Equipment Financing: Leasing vs. Loans Explained
A plain breakdown of when leasing beats buying, what each option costs over time, and what lenders check before approving either one.
Overview
Leasing vs. financing: the core difference
Equipment financing (a loan) means you own the equipment once it's paid off, and it becomes a business asset. Leasing means you're essentially renting the equipment for a set term, usually with lower upfront cost, and at the end you return it, renew, or buy it out.
The right choice mostly comes down to how long you'll actually use the equipment and how fast the technology changes. Below is a breakdown of the two main structures, followed by a cost comparison and where to go deeper by industry.
Main types of equipment financing
Equipment Loan
You own the equipment from day one. Fixed payments, and the equipment itself secures the loan. Best for long-life machinery.
Fair Market Value Lease
Lower payments, and at the end you can return the equipment, renew, or buy it at its current market value.
$1 Buyout Lease
Structured like a loan — you buy the equipment for $1 at the end of the term. Higher payments than a fair market lease.
Pros and cons of leasing vs. buying
Leasing pros
- Lower upfront cost, often $0 down
- Easier to upgrade equipment that becomes outdated quickly
- Payments may be fully deductible as a business expense
Buying pros
- You build equity in an asset you can sell later
- Lower total cost over the equipment's full useful life
- No mileage, usage or condition restrictions at term end
Cost comparison
Leasing vs. loan: typical costs
| Structure | Typical down payment | Typical rate | End of term |
|---|---|---|---|
| Equipment loan | 10%–20% | 6.5%–11% | You own it outright |
| Fair market value lease | 0%–10% | 7%–13% (implied) | Return, renew or buy at market value |
| $1 buyout lease | 0%–10% | 7%–12% (implied) | Buy for $1 |
Ranges are indicative and vary by industry, equipment type and lender. See industry-specific pages below for real comparisons.
By industry
Compare loan options for your industry
Rates, typical loan sizes and the best-fit lenders vary a lot by industry. Each page below has a full lender comparison specific to that sector.
FAQ
Common questions
Is leasing always cheaper than buying?
Not over the long run. Leasing usually has lower monthly payments, but buying is typically cheaper in total if you keep the equipment for its full useful life, since you're not paying to renew or upgrade repeatedly.
Can I write off equipment leases on my taxes?
Often yes — many leases qualify as a fully deductible operating expense.

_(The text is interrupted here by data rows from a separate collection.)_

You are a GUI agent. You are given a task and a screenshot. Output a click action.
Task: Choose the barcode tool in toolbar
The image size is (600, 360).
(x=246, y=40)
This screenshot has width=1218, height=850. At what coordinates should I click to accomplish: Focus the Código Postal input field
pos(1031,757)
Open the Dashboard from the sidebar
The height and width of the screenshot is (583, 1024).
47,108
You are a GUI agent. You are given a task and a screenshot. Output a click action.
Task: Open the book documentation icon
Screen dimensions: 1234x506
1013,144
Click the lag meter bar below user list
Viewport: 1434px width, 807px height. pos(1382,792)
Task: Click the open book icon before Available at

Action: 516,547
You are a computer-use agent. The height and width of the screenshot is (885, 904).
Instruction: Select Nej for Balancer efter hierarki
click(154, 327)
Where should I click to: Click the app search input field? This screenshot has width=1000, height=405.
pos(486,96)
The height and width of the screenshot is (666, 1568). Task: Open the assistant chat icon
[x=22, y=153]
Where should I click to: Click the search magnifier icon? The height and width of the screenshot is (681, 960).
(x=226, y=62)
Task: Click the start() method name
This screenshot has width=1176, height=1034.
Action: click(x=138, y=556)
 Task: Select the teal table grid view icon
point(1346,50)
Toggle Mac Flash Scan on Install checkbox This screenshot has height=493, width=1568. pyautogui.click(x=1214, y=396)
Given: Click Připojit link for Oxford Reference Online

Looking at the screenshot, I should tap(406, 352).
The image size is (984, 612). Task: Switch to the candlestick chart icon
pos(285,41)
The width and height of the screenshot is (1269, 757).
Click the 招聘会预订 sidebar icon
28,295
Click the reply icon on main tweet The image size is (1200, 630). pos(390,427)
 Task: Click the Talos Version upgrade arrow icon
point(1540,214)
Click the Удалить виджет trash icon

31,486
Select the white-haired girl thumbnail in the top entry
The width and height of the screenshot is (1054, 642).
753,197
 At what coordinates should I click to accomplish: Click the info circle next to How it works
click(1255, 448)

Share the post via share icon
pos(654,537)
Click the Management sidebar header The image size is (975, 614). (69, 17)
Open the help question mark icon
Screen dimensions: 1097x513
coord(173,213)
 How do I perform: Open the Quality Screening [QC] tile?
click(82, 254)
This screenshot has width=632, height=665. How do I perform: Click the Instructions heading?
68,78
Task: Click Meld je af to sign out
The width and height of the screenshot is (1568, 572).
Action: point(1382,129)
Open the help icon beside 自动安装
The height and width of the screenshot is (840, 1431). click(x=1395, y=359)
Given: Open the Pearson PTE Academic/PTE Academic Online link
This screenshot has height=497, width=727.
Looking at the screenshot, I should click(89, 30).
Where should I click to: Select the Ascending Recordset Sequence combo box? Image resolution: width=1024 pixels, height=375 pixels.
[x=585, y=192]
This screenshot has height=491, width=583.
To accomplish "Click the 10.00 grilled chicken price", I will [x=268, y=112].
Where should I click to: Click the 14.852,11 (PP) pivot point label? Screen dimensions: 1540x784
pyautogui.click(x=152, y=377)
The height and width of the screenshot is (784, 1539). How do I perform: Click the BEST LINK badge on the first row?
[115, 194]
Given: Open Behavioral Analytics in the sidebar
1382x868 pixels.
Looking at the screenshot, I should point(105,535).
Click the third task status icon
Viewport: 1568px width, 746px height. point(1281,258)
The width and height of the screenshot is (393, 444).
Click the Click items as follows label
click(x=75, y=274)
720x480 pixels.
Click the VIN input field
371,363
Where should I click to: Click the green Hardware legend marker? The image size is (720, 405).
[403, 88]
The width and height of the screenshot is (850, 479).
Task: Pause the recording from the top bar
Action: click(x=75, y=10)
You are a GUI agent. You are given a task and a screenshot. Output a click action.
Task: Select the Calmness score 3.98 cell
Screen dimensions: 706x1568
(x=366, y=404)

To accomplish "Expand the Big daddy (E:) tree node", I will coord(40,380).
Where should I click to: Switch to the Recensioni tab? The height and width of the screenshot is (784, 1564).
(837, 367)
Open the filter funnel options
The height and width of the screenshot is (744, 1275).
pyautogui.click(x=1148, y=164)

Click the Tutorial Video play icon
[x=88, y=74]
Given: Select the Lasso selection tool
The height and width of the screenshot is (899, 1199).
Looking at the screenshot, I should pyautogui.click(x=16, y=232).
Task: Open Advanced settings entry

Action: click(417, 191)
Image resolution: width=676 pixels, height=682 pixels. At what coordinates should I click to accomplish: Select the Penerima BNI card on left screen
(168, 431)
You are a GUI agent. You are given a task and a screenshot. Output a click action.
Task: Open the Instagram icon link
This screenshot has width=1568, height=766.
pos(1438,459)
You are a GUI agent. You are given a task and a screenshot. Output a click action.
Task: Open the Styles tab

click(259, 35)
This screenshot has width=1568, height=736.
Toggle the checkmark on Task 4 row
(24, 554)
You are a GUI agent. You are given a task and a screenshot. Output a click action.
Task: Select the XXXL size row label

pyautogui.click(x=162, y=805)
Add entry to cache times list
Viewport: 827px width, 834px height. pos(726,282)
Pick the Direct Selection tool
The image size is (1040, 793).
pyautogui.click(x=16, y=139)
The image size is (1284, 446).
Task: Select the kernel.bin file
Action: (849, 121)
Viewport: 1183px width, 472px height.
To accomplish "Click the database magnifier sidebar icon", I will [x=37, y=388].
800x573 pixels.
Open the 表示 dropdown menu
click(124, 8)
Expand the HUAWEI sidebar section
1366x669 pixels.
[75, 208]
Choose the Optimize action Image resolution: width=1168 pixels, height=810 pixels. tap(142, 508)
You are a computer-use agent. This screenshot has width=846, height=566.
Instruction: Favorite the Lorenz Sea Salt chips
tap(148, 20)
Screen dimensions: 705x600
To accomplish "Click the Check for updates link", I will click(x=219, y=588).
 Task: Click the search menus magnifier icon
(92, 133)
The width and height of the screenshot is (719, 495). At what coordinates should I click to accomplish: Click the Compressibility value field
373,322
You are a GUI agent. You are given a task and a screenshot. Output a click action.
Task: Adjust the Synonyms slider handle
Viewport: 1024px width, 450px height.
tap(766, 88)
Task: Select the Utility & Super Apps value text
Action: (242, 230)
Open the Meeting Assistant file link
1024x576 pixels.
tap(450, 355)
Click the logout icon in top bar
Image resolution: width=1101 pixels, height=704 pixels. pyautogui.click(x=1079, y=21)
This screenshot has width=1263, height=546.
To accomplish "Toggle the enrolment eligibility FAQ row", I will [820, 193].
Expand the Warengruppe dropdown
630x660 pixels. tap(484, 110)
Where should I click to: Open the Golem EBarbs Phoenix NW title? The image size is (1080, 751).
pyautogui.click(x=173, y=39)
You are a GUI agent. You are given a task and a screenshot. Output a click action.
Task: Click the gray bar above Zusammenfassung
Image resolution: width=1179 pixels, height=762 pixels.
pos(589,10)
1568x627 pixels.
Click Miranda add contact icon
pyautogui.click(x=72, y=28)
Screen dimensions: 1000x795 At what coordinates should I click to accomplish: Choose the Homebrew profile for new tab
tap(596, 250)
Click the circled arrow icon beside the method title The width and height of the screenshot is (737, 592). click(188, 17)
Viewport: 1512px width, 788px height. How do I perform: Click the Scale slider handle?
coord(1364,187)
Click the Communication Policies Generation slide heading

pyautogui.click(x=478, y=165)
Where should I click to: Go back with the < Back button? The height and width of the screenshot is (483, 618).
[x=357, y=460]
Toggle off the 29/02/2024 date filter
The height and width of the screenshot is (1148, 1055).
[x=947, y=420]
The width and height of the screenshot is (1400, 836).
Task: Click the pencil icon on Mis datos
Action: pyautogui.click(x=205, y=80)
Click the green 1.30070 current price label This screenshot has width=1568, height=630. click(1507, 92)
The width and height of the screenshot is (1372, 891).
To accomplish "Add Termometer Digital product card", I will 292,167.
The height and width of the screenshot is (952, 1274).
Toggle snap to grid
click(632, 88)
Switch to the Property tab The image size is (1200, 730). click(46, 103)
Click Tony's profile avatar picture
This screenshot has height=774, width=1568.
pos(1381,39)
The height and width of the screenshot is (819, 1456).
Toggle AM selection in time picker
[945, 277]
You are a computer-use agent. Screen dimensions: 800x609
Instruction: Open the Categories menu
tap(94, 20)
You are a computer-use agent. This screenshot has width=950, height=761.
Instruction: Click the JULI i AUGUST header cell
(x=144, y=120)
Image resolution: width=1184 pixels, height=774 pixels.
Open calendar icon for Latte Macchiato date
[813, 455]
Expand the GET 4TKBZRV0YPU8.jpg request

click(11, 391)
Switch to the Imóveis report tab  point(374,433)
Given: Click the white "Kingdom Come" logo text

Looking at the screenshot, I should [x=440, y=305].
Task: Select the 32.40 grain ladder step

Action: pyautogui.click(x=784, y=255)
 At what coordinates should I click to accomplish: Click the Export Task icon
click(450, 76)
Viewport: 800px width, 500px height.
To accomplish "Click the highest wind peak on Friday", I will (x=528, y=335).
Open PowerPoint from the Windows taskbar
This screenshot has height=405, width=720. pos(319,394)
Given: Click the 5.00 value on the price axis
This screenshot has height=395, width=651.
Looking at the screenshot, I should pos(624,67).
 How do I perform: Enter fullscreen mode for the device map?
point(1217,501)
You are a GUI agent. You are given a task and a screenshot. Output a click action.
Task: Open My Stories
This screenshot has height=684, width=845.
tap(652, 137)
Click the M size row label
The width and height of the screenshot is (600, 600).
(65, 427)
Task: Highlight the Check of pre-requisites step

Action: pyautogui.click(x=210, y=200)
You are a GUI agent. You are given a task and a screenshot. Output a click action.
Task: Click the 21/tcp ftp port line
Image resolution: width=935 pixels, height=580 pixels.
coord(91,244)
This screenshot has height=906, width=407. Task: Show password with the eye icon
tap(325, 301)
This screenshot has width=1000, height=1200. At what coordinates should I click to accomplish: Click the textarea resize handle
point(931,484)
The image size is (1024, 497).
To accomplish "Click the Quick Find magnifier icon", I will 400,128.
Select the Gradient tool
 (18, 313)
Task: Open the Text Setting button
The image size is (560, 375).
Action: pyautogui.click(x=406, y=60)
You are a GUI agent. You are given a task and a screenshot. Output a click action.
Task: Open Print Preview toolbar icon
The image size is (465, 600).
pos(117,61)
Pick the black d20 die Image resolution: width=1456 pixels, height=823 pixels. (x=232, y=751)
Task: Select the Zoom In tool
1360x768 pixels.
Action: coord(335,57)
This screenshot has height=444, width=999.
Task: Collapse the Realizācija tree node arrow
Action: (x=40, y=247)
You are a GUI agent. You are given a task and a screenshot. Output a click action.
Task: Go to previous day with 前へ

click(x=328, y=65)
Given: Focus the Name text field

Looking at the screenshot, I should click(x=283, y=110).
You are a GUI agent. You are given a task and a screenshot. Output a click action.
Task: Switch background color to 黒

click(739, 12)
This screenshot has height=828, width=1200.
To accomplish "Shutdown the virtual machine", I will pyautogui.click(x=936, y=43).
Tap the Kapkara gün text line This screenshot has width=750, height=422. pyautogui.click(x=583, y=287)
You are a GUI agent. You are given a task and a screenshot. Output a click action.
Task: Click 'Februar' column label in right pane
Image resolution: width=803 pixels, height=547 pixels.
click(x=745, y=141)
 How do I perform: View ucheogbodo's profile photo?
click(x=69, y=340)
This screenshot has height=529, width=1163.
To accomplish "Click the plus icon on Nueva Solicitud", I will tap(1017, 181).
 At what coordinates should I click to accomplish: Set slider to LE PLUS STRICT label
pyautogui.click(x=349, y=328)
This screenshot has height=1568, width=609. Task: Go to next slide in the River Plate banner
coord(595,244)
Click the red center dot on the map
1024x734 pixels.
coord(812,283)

Equipment loans may instead qualify for depreciation deductions. A tax professional can confirm which applies to your situation.
What happens at the end of a lease term?
With a fair market value lease, you typically choose to return the equipment, renew the lease, or buy it at its current market value. A $1 buyout lease is structured so you own it outright at the end for a nominal fee.